For a man who isn’t feeling well, Garlin looks good, great actually. His battle with obesity, as chronicled in his recent, but barely read memoir My Footprint: Carrying the Weight of the World, has left Garlin a slimmer man, although he says he still has a ways to go. At his preferred lunch spot (“Eleven City Diner rules, my friend,” he tells me), he chooses an egg salad sandwich and couples it with a tempting bowl of matzo-ball soup rather than opting for the “Jeff Garlin,” a veggie cobb salad named in his honor. “Here I have an egg salad sandwich that’s on an egg bread,” he says. “But I’m kind of sick so I allow myself.”
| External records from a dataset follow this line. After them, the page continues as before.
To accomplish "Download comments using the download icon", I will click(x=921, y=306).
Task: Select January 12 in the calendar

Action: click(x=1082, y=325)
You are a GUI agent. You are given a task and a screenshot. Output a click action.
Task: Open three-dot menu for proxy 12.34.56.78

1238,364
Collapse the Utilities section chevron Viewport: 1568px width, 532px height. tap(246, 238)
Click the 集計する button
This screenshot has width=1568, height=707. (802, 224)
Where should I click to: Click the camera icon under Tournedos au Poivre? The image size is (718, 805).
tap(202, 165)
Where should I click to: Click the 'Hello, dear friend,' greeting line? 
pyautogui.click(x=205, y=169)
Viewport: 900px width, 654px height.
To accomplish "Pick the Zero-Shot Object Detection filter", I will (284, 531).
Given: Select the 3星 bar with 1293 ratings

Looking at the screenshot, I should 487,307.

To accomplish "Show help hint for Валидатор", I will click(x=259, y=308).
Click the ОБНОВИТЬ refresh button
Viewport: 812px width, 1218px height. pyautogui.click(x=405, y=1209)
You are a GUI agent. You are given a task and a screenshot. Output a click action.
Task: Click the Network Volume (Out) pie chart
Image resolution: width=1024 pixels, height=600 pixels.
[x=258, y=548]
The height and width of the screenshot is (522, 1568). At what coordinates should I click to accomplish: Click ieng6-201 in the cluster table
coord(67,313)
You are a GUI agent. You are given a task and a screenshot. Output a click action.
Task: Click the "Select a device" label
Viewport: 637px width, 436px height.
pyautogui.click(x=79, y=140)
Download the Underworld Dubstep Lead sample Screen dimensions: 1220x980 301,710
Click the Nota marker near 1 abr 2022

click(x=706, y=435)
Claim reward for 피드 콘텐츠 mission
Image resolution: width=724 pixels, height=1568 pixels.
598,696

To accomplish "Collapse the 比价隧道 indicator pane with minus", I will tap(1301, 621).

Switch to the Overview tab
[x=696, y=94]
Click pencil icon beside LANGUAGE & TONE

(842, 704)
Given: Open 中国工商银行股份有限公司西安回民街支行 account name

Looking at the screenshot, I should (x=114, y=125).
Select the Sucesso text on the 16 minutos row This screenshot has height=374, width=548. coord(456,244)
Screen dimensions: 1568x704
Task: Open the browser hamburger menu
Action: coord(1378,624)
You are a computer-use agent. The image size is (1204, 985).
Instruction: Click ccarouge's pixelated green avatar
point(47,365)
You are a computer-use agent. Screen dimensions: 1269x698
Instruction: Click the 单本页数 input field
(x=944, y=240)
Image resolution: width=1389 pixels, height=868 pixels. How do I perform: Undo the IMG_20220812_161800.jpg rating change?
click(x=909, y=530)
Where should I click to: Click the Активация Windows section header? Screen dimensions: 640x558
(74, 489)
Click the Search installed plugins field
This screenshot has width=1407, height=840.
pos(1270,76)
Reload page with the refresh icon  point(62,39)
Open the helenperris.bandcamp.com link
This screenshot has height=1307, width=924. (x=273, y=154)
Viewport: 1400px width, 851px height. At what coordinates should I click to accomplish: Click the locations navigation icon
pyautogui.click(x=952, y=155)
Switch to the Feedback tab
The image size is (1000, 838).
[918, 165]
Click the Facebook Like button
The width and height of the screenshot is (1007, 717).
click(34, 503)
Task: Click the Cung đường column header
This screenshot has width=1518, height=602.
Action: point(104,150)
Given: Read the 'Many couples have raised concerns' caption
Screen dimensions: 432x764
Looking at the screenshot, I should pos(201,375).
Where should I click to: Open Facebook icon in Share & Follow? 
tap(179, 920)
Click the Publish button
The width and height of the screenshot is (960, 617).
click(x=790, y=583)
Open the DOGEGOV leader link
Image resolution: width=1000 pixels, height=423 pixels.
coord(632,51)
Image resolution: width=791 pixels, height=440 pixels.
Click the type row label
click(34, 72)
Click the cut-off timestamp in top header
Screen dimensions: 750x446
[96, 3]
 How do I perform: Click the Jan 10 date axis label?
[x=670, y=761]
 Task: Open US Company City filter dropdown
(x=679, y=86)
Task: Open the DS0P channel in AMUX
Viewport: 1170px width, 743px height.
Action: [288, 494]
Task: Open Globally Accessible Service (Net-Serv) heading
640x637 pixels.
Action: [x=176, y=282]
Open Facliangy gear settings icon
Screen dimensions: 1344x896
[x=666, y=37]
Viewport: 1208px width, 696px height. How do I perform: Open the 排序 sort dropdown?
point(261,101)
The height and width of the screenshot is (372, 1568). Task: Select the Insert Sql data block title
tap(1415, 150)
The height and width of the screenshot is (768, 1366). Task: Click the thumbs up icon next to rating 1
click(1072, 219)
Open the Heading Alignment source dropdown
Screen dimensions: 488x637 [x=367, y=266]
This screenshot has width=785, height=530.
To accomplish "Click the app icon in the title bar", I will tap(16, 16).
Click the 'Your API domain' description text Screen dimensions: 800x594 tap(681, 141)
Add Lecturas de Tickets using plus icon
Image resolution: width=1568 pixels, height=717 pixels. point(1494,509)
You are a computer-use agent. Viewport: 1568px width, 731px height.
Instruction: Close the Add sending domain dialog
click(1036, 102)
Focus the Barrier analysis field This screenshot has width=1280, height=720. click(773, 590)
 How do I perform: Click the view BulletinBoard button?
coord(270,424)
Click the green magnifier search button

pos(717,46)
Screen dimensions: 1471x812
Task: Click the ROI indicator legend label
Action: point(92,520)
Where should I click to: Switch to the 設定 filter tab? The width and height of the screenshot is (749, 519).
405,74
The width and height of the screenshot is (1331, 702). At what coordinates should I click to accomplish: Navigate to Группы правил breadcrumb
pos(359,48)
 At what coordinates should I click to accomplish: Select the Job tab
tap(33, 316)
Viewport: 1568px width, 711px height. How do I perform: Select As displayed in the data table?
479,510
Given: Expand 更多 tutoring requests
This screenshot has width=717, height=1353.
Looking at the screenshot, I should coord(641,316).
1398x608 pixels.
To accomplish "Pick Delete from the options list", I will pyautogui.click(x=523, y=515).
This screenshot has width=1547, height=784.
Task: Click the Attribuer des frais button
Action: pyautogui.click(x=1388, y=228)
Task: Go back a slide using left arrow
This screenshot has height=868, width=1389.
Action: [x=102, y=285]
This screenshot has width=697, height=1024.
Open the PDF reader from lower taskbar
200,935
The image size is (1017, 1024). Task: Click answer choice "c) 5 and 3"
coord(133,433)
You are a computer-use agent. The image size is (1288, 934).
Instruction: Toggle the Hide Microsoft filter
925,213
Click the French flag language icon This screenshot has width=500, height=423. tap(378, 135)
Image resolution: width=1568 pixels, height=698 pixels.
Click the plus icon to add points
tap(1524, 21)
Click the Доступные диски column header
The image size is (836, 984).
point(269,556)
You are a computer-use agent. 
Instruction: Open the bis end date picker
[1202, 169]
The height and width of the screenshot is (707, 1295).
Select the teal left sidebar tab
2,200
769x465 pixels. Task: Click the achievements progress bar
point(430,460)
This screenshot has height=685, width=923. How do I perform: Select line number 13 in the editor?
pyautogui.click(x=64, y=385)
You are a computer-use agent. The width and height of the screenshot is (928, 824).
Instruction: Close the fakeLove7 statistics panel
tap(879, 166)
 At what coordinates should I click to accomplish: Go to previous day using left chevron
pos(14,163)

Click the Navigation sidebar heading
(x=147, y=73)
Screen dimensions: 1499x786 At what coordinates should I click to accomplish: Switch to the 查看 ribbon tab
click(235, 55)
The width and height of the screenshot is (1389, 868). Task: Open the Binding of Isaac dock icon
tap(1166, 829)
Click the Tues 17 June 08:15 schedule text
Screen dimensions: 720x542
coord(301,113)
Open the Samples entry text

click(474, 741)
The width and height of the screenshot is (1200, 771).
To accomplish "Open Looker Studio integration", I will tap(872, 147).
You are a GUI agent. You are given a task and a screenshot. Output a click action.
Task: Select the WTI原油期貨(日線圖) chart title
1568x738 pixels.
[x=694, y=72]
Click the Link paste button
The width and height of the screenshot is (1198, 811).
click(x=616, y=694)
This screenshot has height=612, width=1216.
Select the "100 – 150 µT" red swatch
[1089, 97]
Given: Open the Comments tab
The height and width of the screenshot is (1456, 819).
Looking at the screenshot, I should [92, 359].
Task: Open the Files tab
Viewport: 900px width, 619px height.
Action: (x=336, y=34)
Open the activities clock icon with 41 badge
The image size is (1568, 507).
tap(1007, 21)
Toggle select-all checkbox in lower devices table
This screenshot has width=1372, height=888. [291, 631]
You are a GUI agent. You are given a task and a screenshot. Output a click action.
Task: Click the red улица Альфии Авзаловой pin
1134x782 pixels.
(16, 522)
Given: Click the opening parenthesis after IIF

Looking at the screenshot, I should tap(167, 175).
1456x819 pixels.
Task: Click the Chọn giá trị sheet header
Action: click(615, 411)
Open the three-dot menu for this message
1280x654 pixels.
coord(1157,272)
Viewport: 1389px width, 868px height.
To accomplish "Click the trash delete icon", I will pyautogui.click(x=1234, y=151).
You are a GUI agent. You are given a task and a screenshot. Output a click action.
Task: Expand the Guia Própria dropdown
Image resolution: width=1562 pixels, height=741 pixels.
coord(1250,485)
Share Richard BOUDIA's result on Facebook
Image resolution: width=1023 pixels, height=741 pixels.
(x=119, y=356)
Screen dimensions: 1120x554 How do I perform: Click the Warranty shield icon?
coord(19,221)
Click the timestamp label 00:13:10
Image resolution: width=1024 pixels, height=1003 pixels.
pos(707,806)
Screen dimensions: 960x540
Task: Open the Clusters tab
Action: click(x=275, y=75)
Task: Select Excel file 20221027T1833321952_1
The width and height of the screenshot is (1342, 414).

What the 49-year-old Chicagoland native and Curb Your Enthusiasm star doesn’t allow in his life anymore is fast food or sugar, particularly the latter. In My Footprint, he explains it this way: “You can put me in a room. And in that room you have the best pot in the world, the best coke in the world, the greatest glass of wine of all time, and a two-day-old grocery store sheet cake. Guess where I’m going? I am an addict.” It’s this struggle that will form, in part, the basis of his new solo show No Sugar Tonight, opening Wednesday 13 at Steppenwolf’s Upstairs Theatre.

My Footprint, which according to Garlin sold poorly and didn’t receive a single major review in the U.S., chronicles Garlin struggling with his weight while simultaneously trying to make the world a greener place. “I’m very, very ecologically conscious,” Garlin says. “I don’t like waste.”

Despite daily affirmations, workouts with fitness guru Richard Simmons and two visits to the Pritikin Longevity Center in Florida, Garlin succumbs constantly to his saccharine cravings. “My earliest memories were eating Life cereal in the little small boxes and I couldn’t get enough of them,” Garlin says. “This is probably when I’m four or five years old. So I’m thinking it’s more chemical than anything. I think it’s mental too, because really, to be an addict you have to be able to say, I am powerless. I’m powerless, man.”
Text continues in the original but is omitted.